A reporter for the *Mail Africa Bureau* in Windhoek, Tony Weaver, whose articles on the war have on occasions exposed atrocities committed by Koevoet, was refused accreditation to fly to Oshakati and witness the release of the Kassinga detainees. The media liaison officer of the SWA Territory Force said that on orders from Pretoria, Weaver was being barred from the flight, which carried a large group of journalists to Oshakati. He confirmed that the Africa Bureau would henceforth be given no access to military facilities, press conferences or trips to the war zones. Only written press releases would be given to the Africa Bureau.
In a further statement, the SADF said that Weaver had applied for accreditation as a military correspondent in early 1983 and had been found unacceptable. The rejection concerned Weaver personally and not the organisation he represented.
Weaver, whose articles have appeared in several South African newspapers, including the *Rand Daily Mail* and *Cape Times*, was assaulted by an alleged member of Koevoet in April 1984 while investigating a bomb blast in Oshakati. At the time he believed the attack was connected with articles he had written alleging torture by Koevoet and other branches of the police and army. Weaver said he had been warned in the past by police contacts and by sources in the war zones that he had been 'marked by Koevoet'.
Pressure has also been exerted on the churches to refrain from criticism of South African activities in Namibia. An issue of *Dateline: Namibia* (No.5 of 1983), a newsletter published by Lutheran church bodies in the United States, was banned by the South African government in November 1984. It contained extracts of a speech by the general secretary of the Council of Churches in Namibia dealing with repression and violation of human rights in Namibia. The president of the Southern African Catholic Bishops Conference, Archbishop Hurley, was charged in October 1984 with falsely accusing Koevoet of committing atrocities against civilians in Namibia. The charge arose out of comments he made at a press conference in February 1983. At a court hearing on 19 October 1984, the case was postponed until 18 February 1985.
Several South African newspapers were threatened with prosecution under the Police Act for publishing Hurley's statement. In October, the South African authorities decided not to press charges against the newspapers. The *Pretoria News* however was found by the South African Media Council to have breached a clause of the Code of Conduct which requires comments to be based on truly stated facts. The hearing arose out of a police complaint against the newspaper. By majority vote, the Media Council found that comments by the newspaper that Koevoet had become discredited, that urgent action was needed to make it accountable or that it should be disbanded had been 'founded on facts which may or may not have been true'. The newspaper was required to publish the adjudication on its leader page.
Such pressures by the authorities, particularly from military and police quarters, are clearly designed to intimidate the media and ensure that extreme caution is exercised by editors when publishing articles on the war. Increasingly, newspapers have tended to base their articles entirely on information released by the military itself.

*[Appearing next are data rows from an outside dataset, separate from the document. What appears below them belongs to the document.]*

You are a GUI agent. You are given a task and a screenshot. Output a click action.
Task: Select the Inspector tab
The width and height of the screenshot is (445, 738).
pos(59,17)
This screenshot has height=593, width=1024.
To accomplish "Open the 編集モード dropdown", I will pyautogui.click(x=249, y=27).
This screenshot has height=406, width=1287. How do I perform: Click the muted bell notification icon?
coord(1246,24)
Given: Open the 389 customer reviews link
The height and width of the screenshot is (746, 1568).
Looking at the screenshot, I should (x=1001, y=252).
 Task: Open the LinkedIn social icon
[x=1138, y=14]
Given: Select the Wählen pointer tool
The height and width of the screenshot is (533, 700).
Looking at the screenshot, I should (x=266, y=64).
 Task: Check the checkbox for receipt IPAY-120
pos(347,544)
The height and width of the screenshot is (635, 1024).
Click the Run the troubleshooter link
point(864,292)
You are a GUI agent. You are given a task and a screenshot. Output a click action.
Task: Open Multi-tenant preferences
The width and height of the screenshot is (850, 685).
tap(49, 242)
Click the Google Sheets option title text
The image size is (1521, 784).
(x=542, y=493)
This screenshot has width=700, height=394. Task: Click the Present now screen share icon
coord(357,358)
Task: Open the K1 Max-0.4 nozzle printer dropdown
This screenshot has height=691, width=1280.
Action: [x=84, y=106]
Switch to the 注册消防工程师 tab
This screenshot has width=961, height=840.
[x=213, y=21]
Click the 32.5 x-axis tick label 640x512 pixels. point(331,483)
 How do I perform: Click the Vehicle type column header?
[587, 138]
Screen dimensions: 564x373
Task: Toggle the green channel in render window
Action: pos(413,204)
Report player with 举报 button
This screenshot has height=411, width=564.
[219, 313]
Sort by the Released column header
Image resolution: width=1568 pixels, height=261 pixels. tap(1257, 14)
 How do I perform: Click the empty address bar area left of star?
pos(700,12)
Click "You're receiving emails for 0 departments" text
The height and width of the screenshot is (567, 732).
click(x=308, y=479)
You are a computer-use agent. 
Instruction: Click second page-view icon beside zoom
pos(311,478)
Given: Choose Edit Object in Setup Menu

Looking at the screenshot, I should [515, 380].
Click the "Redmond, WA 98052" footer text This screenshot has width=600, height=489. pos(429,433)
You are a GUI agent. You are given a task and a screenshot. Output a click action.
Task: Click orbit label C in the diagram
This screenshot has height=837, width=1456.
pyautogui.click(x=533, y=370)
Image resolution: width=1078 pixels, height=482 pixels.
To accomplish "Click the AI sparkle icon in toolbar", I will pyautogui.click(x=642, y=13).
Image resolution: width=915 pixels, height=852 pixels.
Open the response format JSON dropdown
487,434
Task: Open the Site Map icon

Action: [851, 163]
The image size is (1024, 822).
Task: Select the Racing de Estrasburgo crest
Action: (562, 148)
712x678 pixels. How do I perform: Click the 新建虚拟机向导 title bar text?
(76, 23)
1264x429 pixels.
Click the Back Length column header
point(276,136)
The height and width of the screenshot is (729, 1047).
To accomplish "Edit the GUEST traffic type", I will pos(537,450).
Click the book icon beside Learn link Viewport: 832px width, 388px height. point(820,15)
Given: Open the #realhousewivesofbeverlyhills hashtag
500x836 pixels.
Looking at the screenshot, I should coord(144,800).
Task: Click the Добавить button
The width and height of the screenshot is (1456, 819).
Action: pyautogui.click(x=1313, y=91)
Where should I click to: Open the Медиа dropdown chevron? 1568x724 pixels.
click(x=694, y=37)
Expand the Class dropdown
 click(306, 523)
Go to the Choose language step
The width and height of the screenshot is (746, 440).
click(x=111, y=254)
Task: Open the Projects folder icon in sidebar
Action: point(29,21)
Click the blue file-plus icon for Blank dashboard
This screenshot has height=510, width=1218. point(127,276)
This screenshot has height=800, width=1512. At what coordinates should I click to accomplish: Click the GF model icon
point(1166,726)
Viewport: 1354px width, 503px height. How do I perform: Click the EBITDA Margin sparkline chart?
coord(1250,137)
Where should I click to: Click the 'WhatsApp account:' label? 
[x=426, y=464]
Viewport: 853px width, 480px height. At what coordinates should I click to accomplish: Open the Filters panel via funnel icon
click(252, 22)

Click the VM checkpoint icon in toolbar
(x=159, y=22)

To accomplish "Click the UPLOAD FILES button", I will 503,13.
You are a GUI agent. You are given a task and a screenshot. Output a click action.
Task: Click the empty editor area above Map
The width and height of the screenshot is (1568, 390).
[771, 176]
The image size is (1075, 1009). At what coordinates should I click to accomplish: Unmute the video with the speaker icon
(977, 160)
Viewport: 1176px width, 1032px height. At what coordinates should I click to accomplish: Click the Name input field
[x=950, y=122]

The suppression of news about the war, and about atrocities committed by the armed forces, is ensured through the use of repressive legislation such as the South African Defence Act and the Police Act against individuals or organisations prepared to publicise such news, through selective presentation of information at official army briefings of journalists and increasingly through self-censorship by the press and media for fear of invoking prosecution or banning of their publications.
The case of the *Windhoek Observer*, for many years an outspoken critic of South African policies in Namibia, showed how the use of a banning order and subsequent legislative, economic and political pressures induced the newspaper to adopt a more conciliatory editorial line, in particular by removing Gwen Lister from the post of political editor.
The permanent ban on the newspaper was lifted with a warning from the Publications Appeal Board to the paper to 'steer a course clear of the tone of the undesirable aspects in the May 26 issue' (one of the banned editions). Subsequent editions of the newspaper have mostly avoided critical comment on South Africa's occupation or reference to the war. In its edition of 29 September, the paper stressed that 'we have taken cognisance of the wishes of the Appeal Board, and we most certainly will be found to be in compliance with those wishes'. When the editor subsequently came into possession of a classified document containing minutes of a secret meeting of counter-intelligence officers in Windhoek, he stressed that he had no intention of disseminating the contents, but had handed the document over to the 'right authority'. The contents of the document had been described in detail in the *London Observer*.